Confusément, sans porte-parole unique ni direction politique, le peuple tente d'imposer d'autres priorités, d'autres nécessités. Le réalisme est de son côté, tandis que la fiction est l'arme du pouvoir. Il a compris que ce dernier entend faire payer la note de la crise par les plus modestes. Il sait que le gouvernement préfère tailler dans les dépenses sociales plutôt que taxer les richesses financières. Il sent que les raisonnements budgétaires, entre déficits et dettes, masquent une politique socialement injuste sous leur expertise obscure et verbeuse. Sans avoir entendu l'aveu candide du milliardaire américain Warren Buffett à CNN en mai 2005, il se doute déjà que c'est bien cela qui se joue : « Il y a une guerre des classes, c'est un fait, mais c'est ma classe, la classe des riches, qui mène cette guerre, et nous sommes en train de la gagner. »

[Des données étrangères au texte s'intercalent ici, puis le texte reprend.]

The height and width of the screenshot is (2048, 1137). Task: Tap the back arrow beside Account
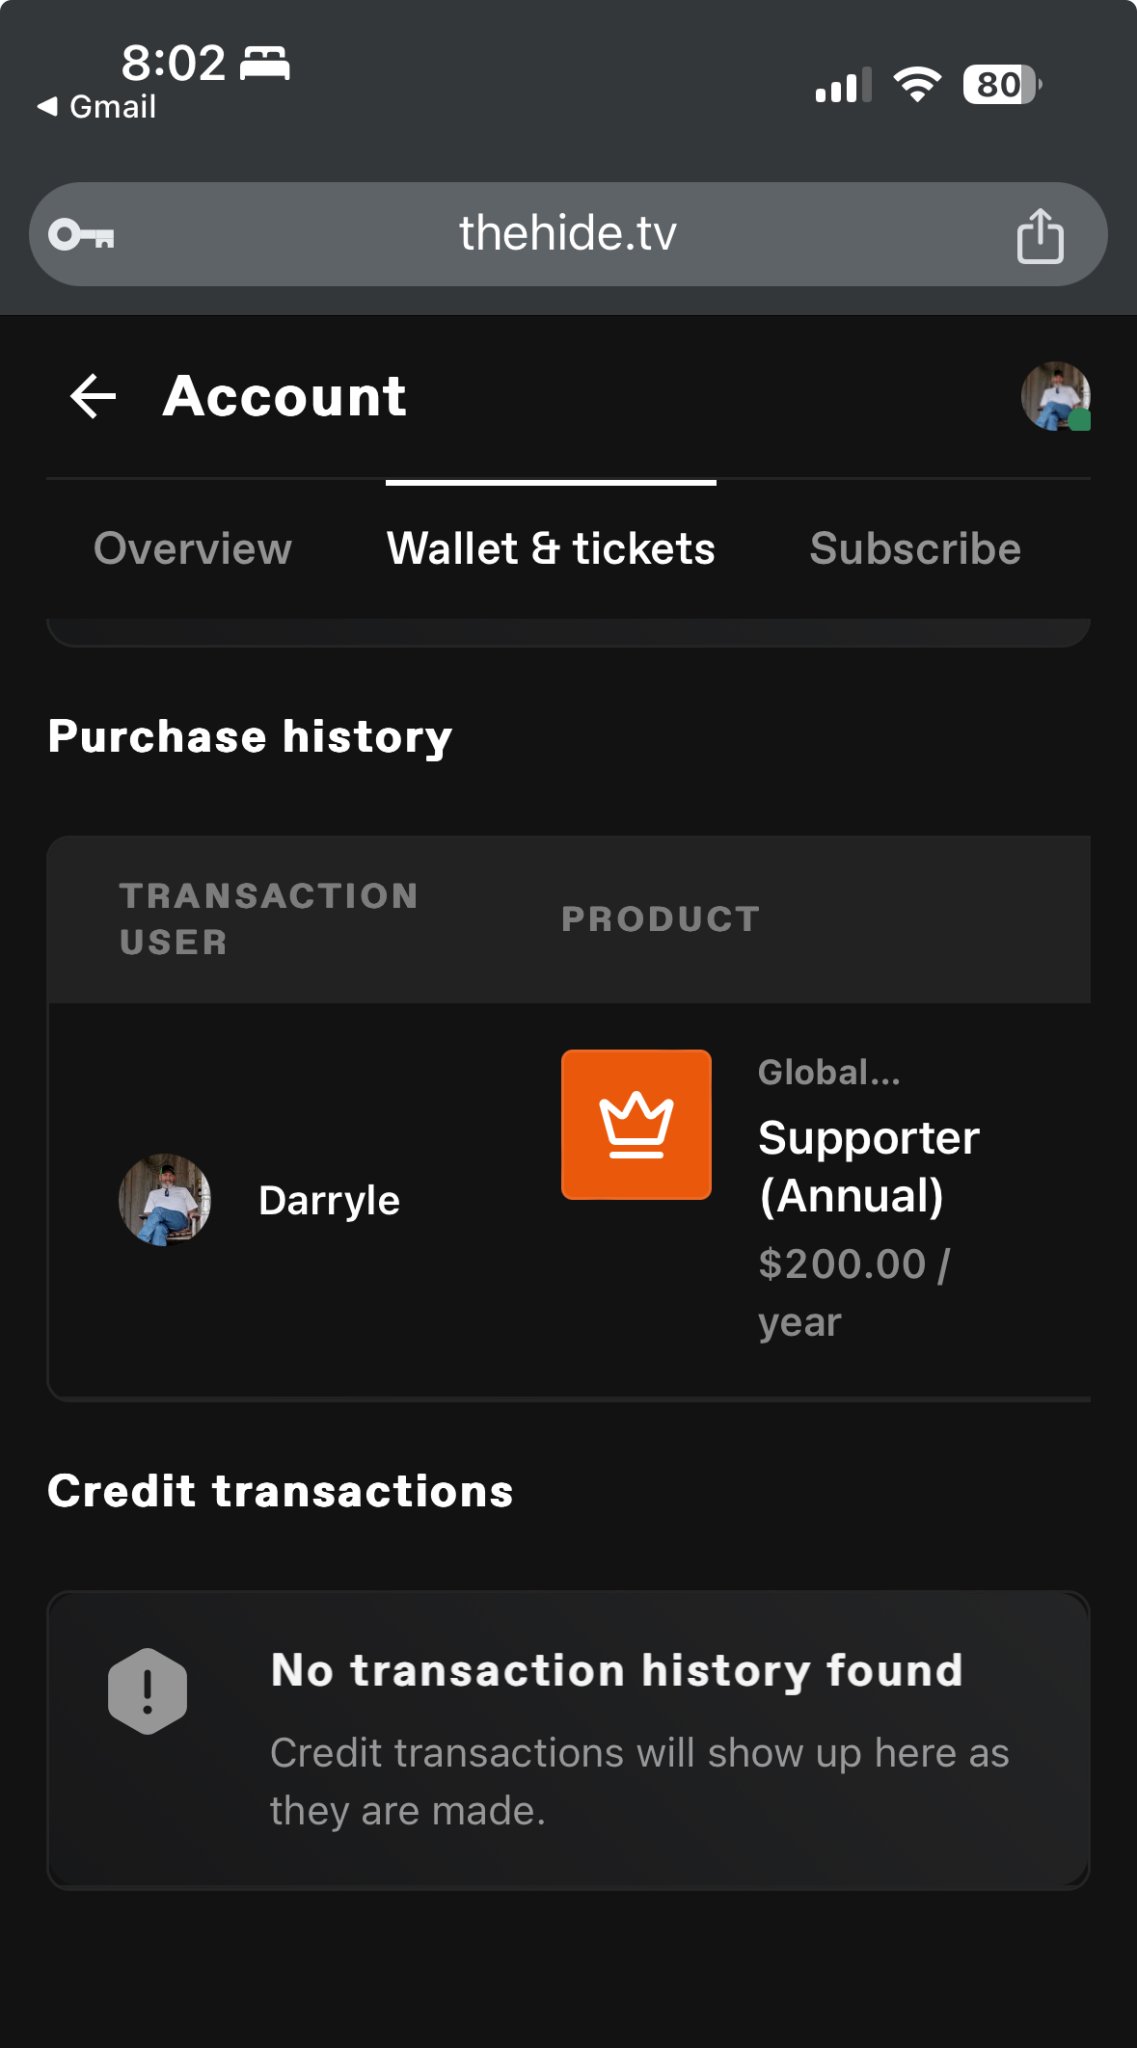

Nul hasard évidemment si cette citation se trouve en exergue du livre récent des sociologues Michel Pinçon et Monique Pinçon-Charlot, Le Président des riches (Zones, 2010). Nul hasard non plus si, au tout début de la présidence de Nicolas Sarkozy, l'un des porte-voix du patronat, Denis Kessler, doté d'un franc cynisme, lâchait un aveu semblable, créditant le nouveau régime de vouloir « défaire méthodiquement le programme du Conseil national de la Résistance » et, au fond, prendre ainsi une revanche historique sur le Front populaire de 1936 dont les idéaux inaccomplis inspirèrent nombre des réformes de 1945. Nul hasard enfin si, dans un lapsus à répétition, le patron des députés UMP, Jean-François Copé, a régulièrement exprimé sa crainte d'une France saisie par « une tentation de la nuit du 4 août dont il faut se débarrasser » (en 2009), voire d'une « ambiance malsaine de nuit du 4 août » (en juin 2010). Oui, cette nuit du 4 août 1789 qui pourtant marque le début de la fin de l'Ancien Régime avec l'abolition des privilèges. Ils ne se cachent donc pas de craindre pour leurs privilèges. Et s'ils ont peur du peuple, c'est parce qu'il n'est pas dupe de leurs intentions.